▶ **Required work**
Copy everything from the start of the listing down through the line containing "The height and width of the screenshot is (600, 800).", swapping "height" for "length" and keeping all else unchanged.

==============================

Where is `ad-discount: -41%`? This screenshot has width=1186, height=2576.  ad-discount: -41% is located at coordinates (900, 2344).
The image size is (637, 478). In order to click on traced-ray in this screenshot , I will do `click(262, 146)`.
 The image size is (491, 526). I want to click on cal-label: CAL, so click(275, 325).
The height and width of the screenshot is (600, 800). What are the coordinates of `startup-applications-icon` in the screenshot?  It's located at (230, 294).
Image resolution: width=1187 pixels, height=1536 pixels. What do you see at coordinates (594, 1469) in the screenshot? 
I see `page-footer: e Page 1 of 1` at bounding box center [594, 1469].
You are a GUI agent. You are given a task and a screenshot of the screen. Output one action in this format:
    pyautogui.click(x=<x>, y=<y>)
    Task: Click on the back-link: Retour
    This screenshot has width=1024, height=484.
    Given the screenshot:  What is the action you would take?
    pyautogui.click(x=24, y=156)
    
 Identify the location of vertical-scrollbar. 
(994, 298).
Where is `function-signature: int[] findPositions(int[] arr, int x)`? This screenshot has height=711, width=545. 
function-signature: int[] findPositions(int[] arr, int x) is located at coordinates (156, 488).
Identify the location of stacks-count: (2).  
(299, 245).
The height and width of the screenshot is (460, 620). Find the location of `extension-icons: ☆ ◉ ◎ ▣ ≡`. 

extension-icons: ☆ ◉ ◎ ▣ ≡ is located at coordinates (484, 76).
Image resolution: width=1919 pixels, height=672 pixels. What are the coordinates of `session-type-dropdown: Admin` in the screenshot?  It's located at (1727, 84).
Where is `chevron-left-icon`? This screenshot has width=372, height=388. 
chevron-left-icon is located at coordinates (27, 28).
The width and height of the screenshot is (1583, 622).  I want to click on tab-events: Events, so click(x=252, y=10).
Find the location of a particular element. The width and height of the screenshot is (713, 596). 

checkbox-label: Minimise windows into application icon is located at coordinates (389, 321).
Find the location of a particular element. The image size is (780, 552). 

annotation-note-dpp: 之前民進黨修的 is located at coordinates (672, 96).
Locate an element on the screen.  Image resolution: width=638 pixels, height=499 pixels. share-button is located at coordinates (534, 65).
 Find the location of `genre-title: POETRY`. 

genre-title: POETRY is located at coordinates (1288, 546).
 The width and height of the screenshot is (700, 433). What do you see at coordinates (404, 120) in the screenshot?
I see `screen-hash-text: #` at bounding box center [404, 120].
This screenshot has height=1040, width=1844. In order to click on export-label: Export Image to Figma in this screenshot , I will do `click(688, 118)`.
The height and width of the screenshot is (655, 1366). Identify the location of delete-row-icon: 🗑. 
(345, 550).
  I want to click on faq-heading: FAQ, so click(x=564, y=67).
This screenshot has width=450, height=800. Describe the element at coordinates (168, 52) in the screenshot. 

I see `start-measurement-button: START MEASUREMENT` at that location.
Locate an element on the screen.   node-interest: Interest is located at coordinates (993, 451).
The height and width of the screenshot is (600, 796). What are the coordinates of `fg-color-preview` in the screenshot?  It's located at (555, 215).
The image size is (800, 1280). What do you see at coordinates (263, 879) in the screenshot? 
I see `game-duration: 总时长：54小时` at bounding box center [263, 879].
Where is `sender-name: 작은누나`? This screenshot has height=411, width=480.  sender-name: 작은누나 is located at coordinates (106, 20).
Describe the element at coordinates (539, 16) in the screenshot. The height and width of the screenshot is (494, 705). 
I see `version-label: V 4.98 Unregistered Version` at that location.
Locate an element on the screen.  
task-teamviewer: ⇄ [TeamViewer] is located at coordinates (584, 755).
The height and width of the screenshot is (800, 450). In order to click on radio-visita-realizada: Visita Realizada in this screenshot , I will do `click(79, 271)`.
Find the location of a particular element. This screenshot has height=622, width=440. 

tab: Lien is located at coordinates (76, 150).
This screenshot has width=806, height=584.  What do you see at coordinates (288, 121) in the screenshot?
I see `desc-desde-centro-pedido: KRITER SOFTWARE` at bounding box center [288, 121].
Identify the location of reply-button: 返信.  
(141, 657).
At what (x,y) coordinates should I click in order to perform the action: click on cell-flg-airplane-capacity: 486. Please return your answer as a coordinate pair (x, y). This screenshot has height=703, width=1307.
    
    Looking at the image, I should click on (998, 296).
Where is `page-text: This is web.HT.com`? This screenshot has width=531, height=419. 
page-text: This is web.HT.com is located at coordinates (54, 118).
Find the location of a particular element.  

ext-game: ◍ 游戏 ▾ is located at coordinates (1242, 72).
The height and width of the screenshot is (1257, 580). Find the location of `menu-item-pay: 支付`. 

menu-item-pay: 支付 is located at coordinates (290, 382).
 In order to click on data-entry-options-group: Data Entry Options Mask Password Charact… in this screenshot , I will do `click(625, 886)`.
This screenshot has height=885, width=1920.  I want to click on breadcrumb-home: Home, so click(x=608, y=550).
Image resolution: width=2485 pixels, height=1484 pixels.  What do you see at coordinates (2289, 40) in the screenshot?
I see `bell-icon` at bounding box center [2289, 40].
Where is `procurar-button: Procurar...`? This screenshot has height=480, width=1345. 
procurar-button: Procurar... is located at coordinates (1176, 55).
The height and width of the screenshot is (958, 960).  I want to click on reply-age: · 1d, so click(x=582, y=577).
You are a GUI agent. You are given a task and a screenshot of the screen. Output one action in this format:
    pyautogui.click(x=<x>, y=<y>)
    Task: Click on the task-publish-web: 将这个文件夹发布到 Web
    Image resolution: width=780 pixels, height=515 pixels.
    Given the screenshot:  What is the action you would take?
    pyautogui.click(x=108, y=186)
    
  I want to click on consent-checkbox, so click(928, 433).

==============================

▶ **Response for this exercise**
Where is `ad-discount: -41%`? This screenshot has width=1186, length=2576.  ad-discount: -41% is located at coordinates (900, 2344).
The image size is (637, 478). In order to click on traced-ray in this screenshot , I will do `click(262, 146)`.
 The image size is (491, 526). I want to click on cal-label: CAL, so click(275, 325).
The length and width of the screenshot is (600, 800). What are the coordinates of `startup-applications-icon` in the screenshot?  It's located at (230, 294).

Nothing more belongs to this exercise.